I was trying to track Mars at the time and simply couldn't get it to track for more than a few minutes without minor manual adjustment.

The 2nd time though I looked through the star list first and located the familiar sounding stars in stellarium. I knew I always had a decent view of Orion so decided Rigel or Betelgeuse would be an easy star to start with.

Regretably Polaris is hidden behind my house (that'll cause me issues later if I ever get an EQ mount) so I settled on either Castor or Pollux for the 2nd star as both are easily located from Orion.

Using two stars so close together did seem to leave the tracking slightly innaccurate so I then slewed to some planets (easiest of all to find in the eyepeice) and used the PAE option (Pointing Accuracy Enhancement - found in the Utility menu) to to re-centre them. This seemed to leave me with excellent tracking over the few hours I needed to observe and image.

Each time I inserted a higher powered eyepeice, barlow or webcam I re-centered using the slowest slew and then used PAE again to lock it at increased accuracy.

Another lesson learned is that there seems to be the tiniest bit of give in the motor gearing at the slowest slew meaning that it might take a second or two to respond to you telling it to move one way after you've just told it to move in the opposite direction.

Page and screen pointing data:

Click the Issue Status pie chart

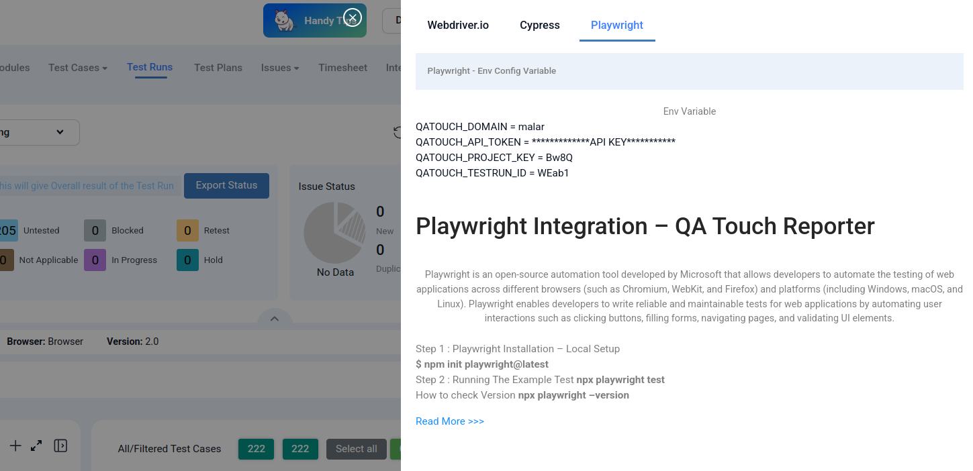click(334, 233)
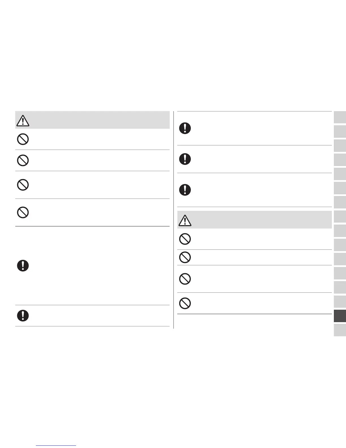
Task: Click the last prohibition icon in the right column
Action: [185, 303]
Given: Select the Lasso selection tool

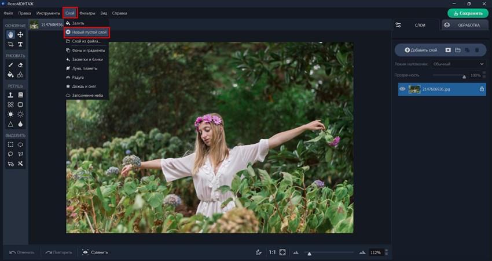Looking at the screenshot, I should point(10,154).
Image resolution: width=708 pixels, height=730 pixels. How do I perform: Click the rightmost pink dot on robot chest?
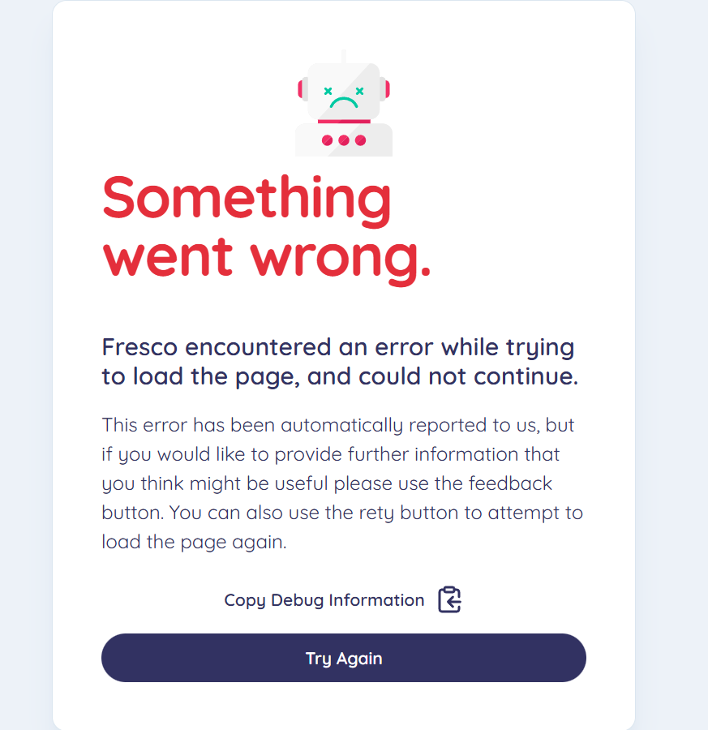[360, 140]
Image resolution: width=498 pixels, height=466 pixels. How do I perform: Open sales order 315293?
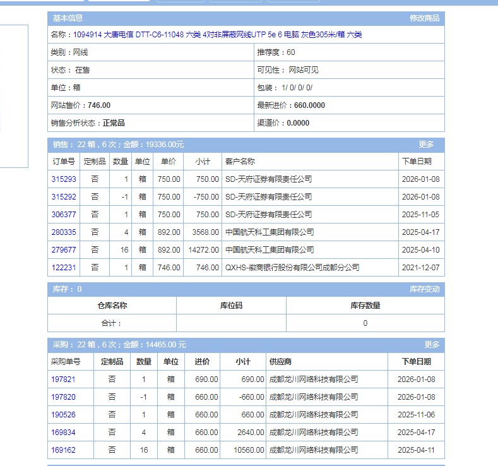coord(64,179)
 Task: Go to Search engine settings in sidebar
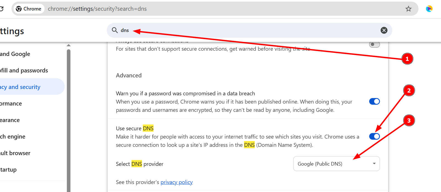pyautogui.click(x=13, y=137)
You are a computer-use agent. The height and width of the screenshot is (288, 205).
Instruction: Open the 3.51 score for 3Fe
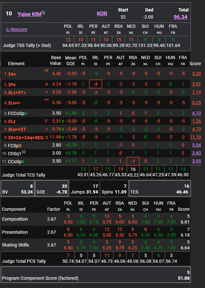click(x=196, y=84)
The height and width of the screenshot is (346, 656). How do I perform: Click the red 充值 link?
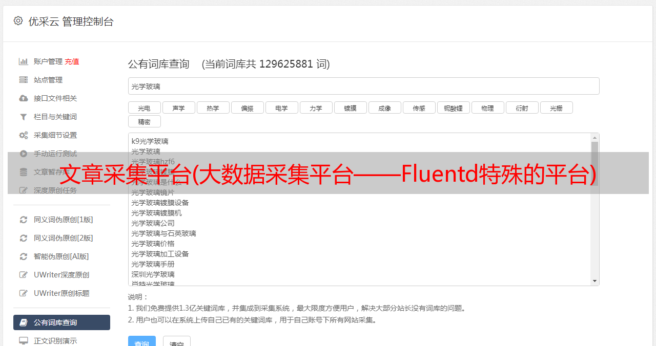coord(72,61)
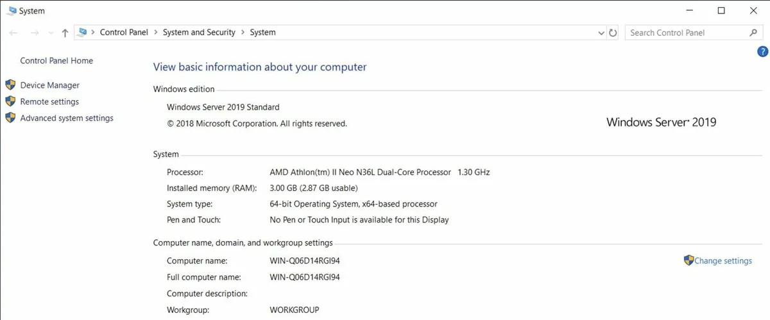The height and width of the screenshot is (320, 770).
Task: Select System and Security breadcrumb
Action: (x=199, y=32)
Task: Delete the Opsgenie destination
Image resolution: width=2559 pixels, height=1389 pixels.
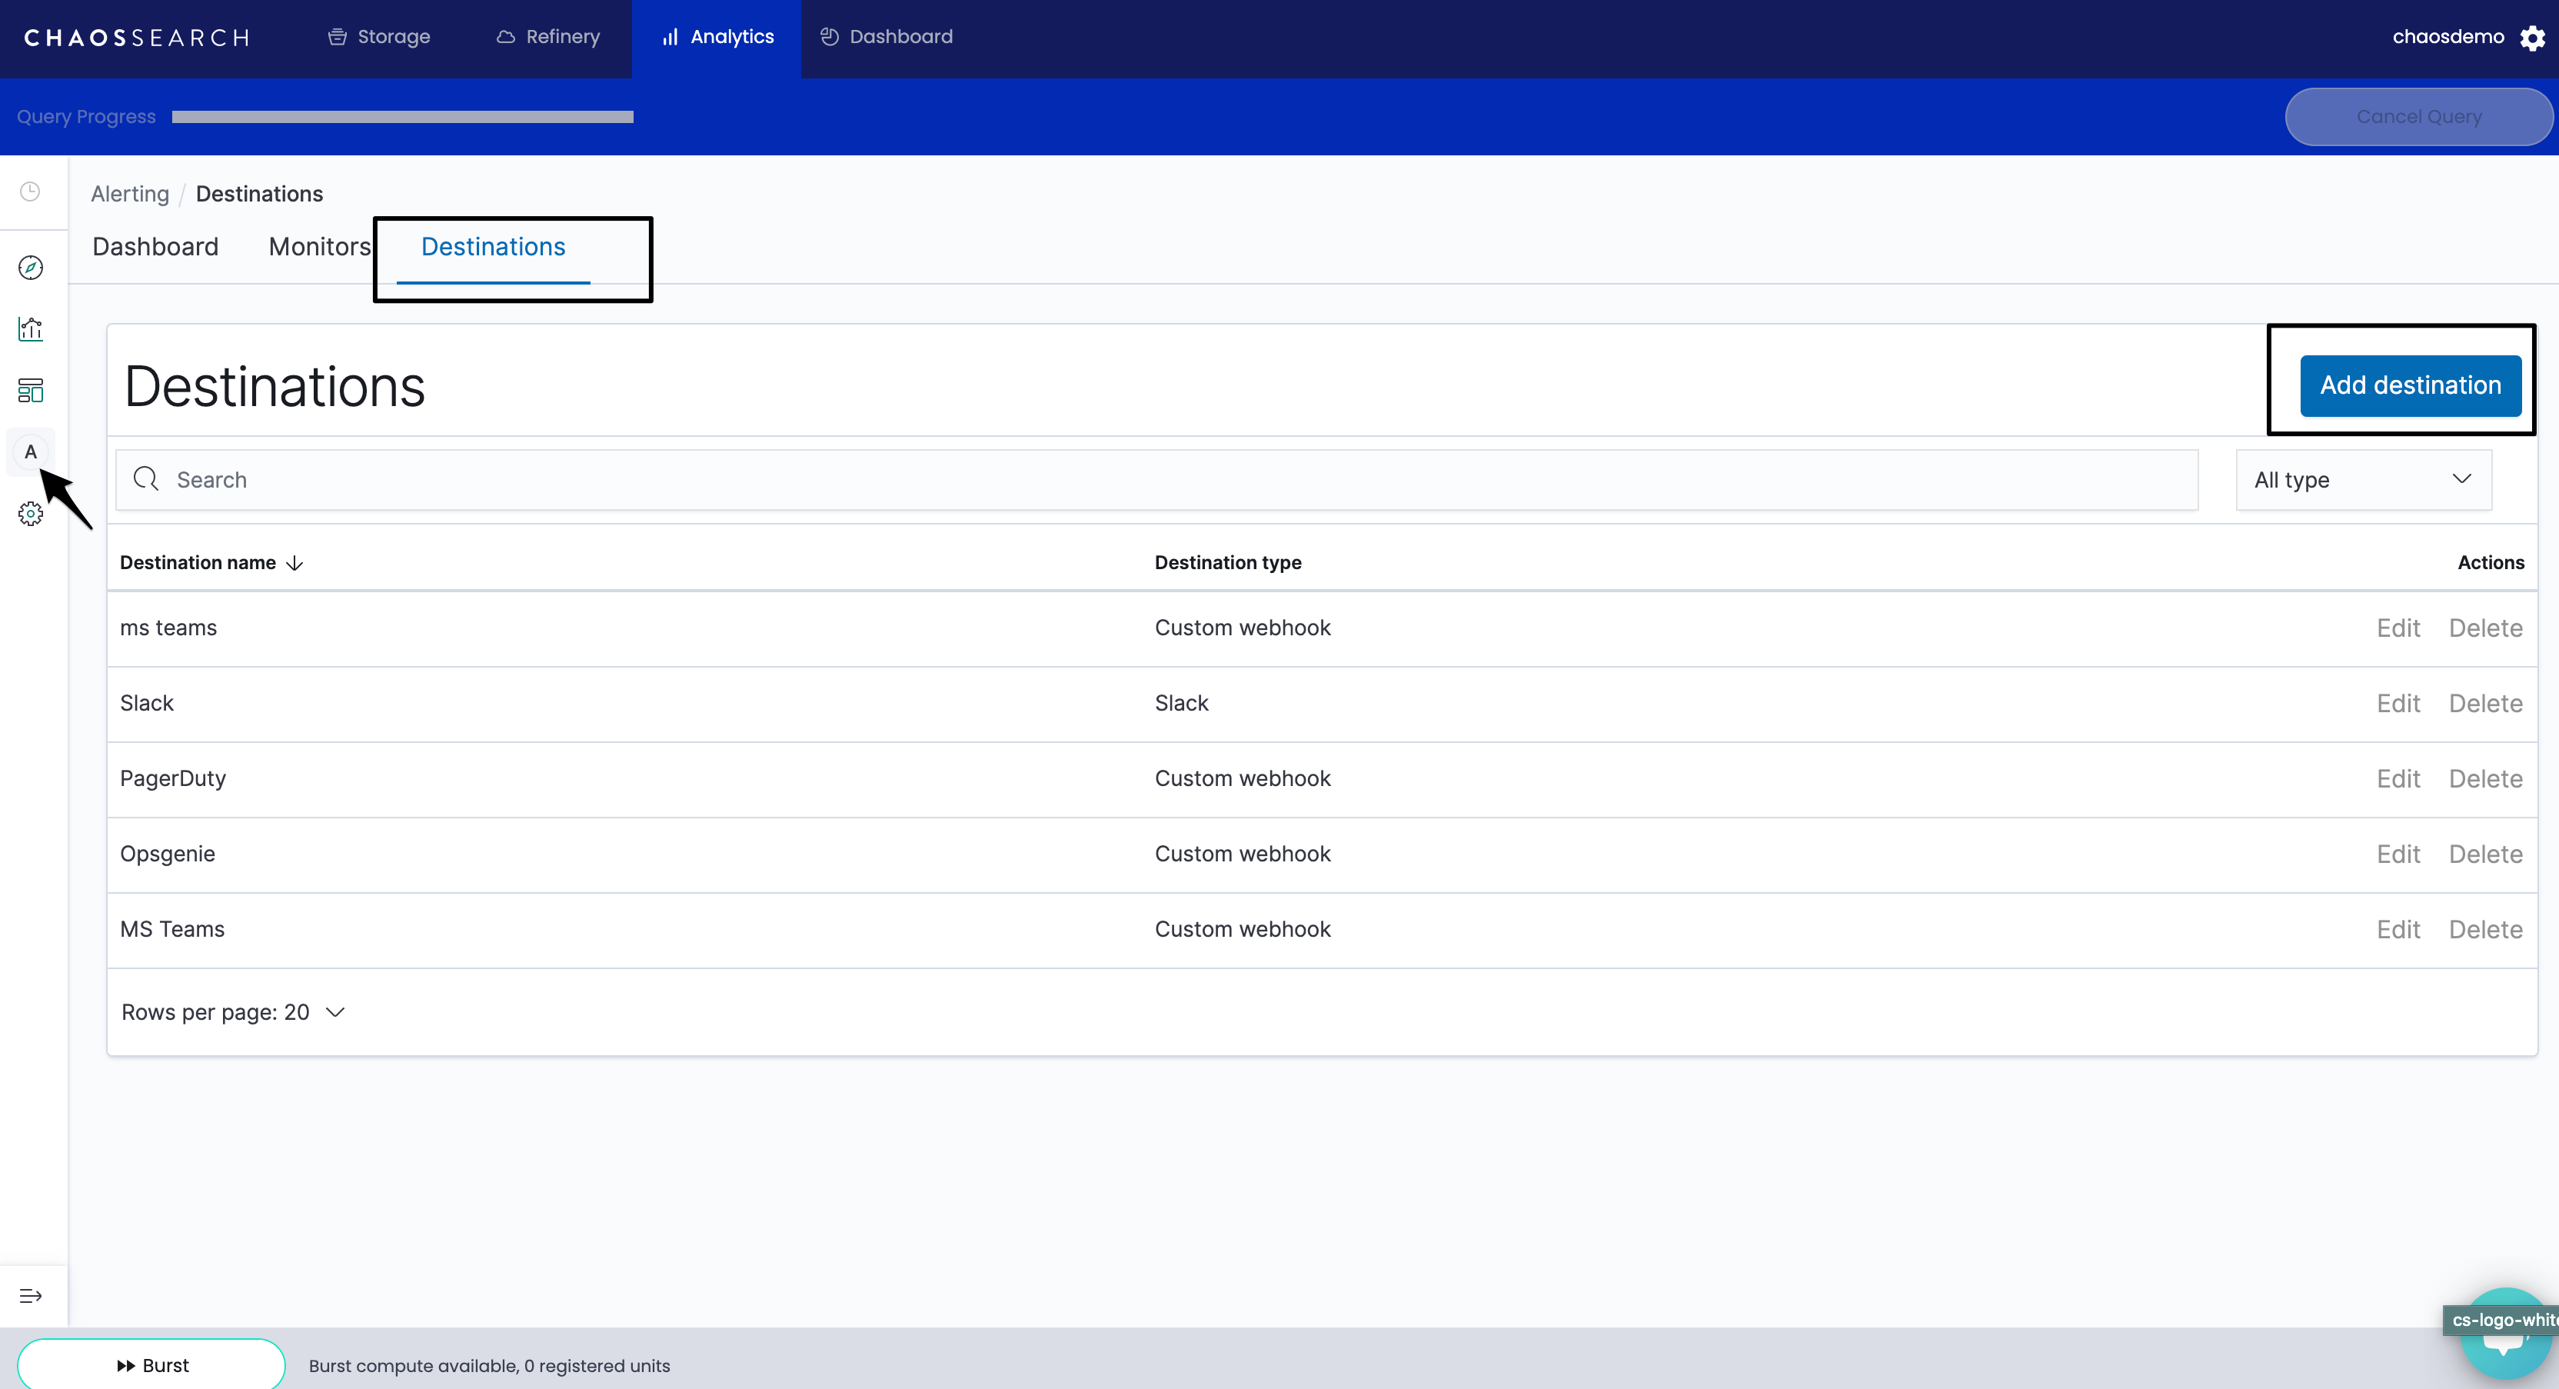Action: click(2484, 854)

- [Given request A]: Give the passage of the telescope alignment text starting at "Each time I" and ending at "at increased accuracy.", replacing "webcam" with "camera".
- [Given request B]: Extend the account of aligning and tracking the telescope by continuing it from its final sentence.
The items are separate material, unrelated to the telescope text.

- [Exercise response A]:
Each time I inserted a higher powered eyepeice, barlow or camera I re-centered using the slowest slew and then used PAE again to lock it at increased accuracy.

- [Exercise response B]:
If I centered the star/planet by moving the scope in a direction opposite to the motion of the celestial sphere then tracking was bad as the scope's motors would have to go through that small "dead zone" first. I solved this my simply ensuring I centered the object by manually tracking close to its direction of motion. This way the scope responds instantly to movement requests and thus held the alignment perfectly after I'd used the PAE option.

That's my experience of the two times so far I've done the alignment. After a few more clear nights practicing I'm sure it'll be second nature to me but for now suffice to say GOTO sadly doesn't work by magic but the 2nd time is a lot easier than the 1st time.

To give me something to do until the skies clear again, Intend to take a 360 degree panoramic photo of my back garden and import that as a stellarium landscape to make it easier for me to see what will be obscured from view. I have a lot of obscructions and light pollution leaving me a restricted window to observe in so I'm sure this will prove a valuable use of my time.

Oh and as got the location co-ordinates, I used the excellent Android app GPS Status, which serves both to give accurate location coordinates and as a handy compass.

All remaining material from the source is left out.